● **Stated problem 1**:
In the Gaussian kernel integral derivation, which two assumptions let the integrals be derived analytically?
● **Stated problem 2**:
Using the Gaussian kernel integral derivation, decide whether each statement agrees with the text: (a) the derivation assumes the kernels are Gaussian; (b) the integrals have to be evaluated numerically. Answer yes or no for each, with the deciding words quoted from the text.

Assuming the kernels are Gaussian kernels, and :math:`p(x)` is also
Gaussian with mean :math:`\mu` and covariance :math:`\Sigma`, we can
derive the integrals analytically. Then:

.. math::


   \begin{align*}
   \int\int & K_{\exp(\log\ell)}(x_{c,i}, x)K_{\log\ell}(x, x^\prime)K_{\exp(\log\ell)}(x^\prime, x_{c,j})p(x)p(x^\prime)\ \mathrm{d}x\ \mathrm{d}x^\prime\\\\ 
   &= h_1^4 h_2^2 \int\int \mathcal{N}\left(x_{c,i}\ \big\vert\  x, W_\ell\right)\mathcal{N}\left(x\ \big\vert\  x^\prime, W_{\log\ell}\right)\mathcal{N}\left(x^\prime\ \big\vert\  x_{c,j}, W_\ell\right)\mathcal{N}\left(x\ \big\vert\  \mu, \Sigma\right)\mathcal{N}\left(x^\prime\ \big\vert\  \mu, \Sigma\right)\ \mathrm{d}x\ \mathrm{d}x^\prime\\\\
   \end{align*}

From [O13]\_, we have:

.. math:: \mathcal{N}\left(x_{c,i}\ \big\vert\  x, W_\ell\right)\mathcal{N}\left(x\ \big\vert\  \mu, \Sigma\right) = \mathcal{N}\left(x_{c,i}\ \big\vert\  \mu, W_\ell + \Sigma\right)\mathcal{N}\left(x\ \big\vert\  \mu + \Gamma(x_{c,i}-\mu), \Sigma -\Gamma\Sigma\right),

where :math:`\Gamma = \Sigma(W_\ell + \Sigma)^{-1}`.

● **Data segment**:

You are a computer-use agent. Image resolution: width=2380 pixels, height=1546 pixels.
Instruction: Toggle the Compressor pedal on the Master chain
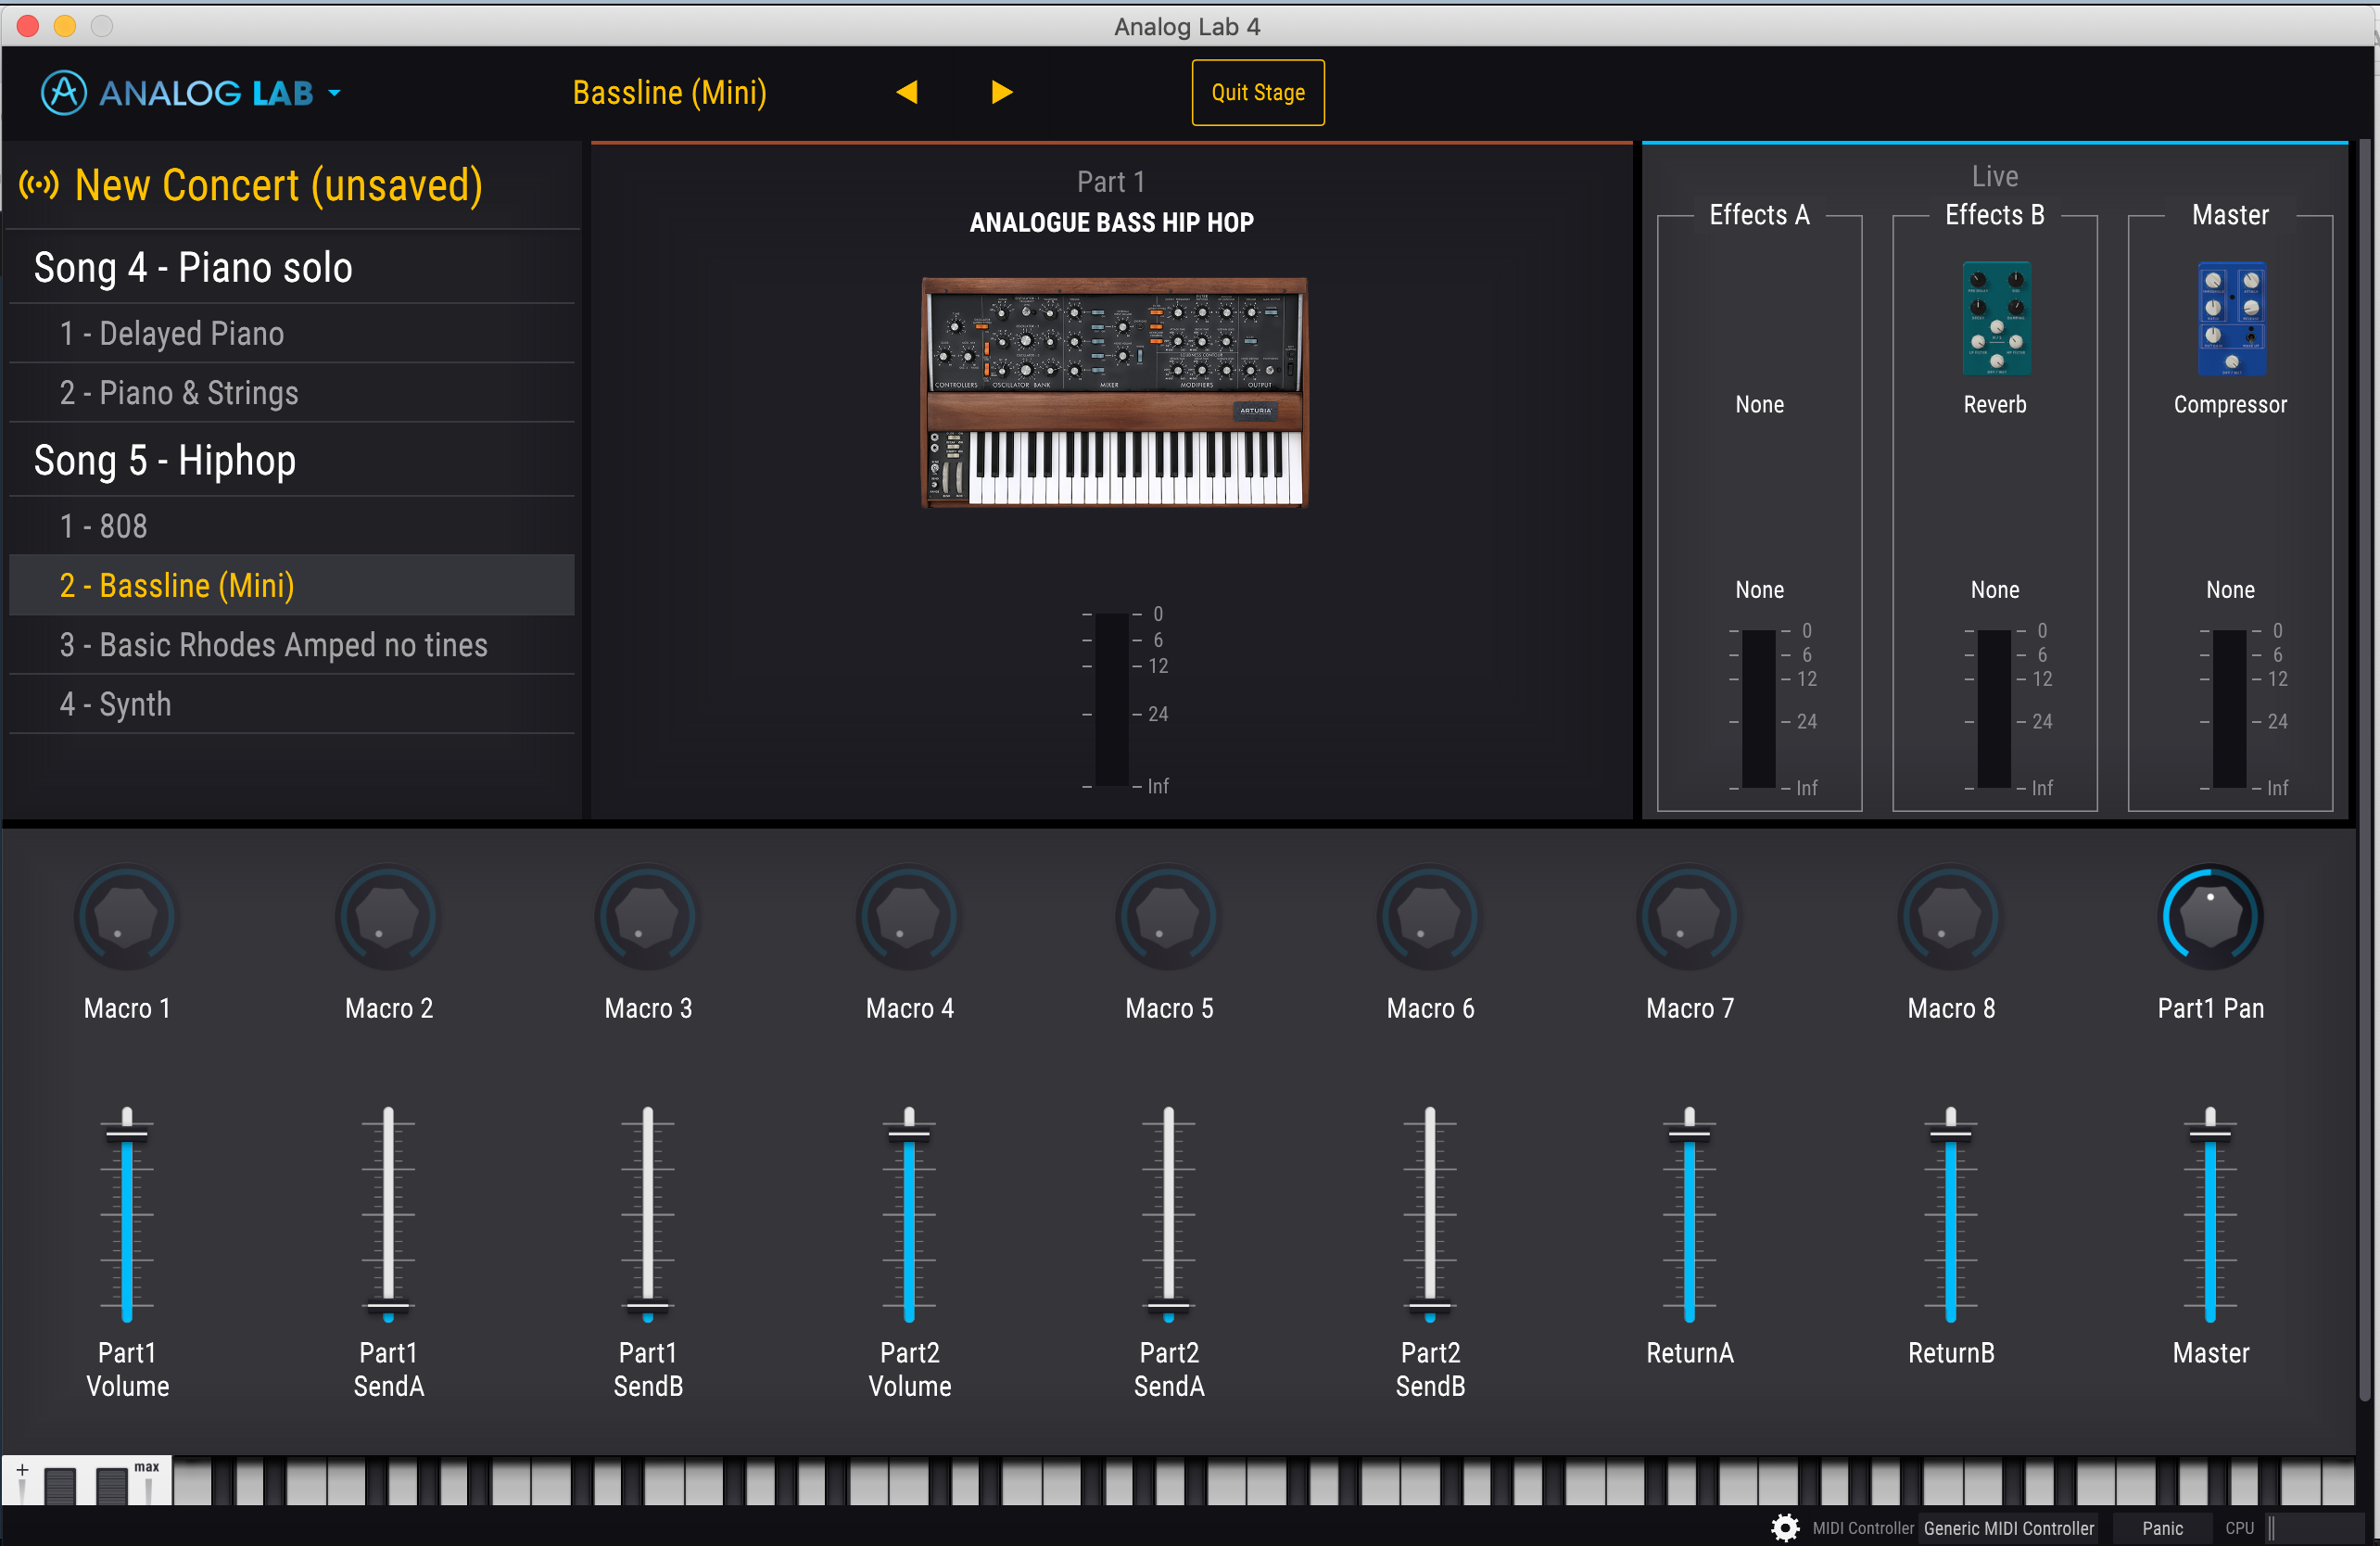tap(2231, 318)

● **Task answer 1**:
The kernels are Gaussian kernels, and p(x) is also Gaussian with mean μ and covariance Σ.

● **Task answer 2**:
(a) Yes: "Assuming the kernels are Gaussian kernels"
(b) No: "we can derive the integrals analytically"